Herman Jones, formerly Herman Makanene Stulu’mbnick, formerly Herman X, finished stage one of his reconnaissance, thanked Max Fairbanks for his patience, and was ushered out of the cottage by the same brother who’d admitted him. Two more guards, one a brother and one not, escorted him from the cottage to the main path, where he thanked them for their courtesy, assured them they’d see him later, and moved jauntily away, toward the main building of the hotel.

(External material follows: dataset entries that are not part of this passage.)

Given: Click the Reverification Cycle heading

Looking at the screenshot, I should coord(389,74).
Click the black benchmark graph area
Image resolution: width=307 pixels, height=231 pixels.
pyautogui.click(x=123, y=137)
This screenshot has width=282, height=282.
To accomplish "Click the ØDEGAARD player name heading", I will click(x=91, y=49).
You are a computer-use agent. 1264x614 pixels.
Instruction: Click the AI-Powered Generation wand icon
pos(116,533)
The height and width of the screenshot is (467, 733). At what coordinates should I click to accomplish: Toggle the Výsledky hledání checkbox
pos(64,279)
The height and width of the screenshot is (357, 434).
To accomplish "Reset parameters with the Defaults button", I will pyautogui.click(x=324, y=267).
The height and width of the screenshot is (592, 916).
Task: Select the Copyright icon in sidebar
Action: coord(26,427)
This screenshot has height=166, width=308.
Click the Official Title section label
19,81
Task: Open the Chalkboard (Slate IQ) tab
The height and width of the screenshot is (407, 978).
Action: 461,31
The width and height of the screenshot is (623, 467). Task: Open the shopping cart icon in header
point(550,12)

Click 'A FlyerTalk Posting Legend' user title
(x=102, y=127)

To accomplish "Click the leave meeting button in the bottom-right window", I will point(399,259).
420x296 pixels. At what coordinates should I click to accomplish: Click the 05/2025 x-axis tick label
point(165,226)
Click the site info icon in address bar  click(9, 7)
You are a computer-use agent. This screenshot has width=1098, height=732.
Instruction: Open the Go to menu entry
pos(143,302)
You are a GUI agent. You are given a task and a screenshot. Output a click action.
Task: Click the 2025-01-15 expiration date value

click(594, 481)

For Herman Jones, subterfuge at this level was child’s play, was barely deception at all. Back in the old days when he’d been actively an activist, when he’d been X and most of his jobs had been selfless heists to raise money for the Movement, so that he barely had time left to steal enough to keep his own body and soul together, he’d constructed an entirely false cover life to live within, full of nice middle-class friends of all races who believed he was something important and well-paid in “communications,” a word that, when he used it, sometimes seemed to suggest book publishing, sometimes the movies or television, and sometimes possibly government work.
Later, when he’d been in politics in central Africa, vice president of Talabwo, a nation where your Swiss bank account was almost as important as your Mercedes-Benz and where the only even half-educated person within five hundred miles who was not trying to overthrow the president was the president, and where if the president went down the vice president could expect to share with him the same shallow unmarked grave, Herman had learned a level of guile and misdirection that Americans, had they been able to observe it, could only have envied.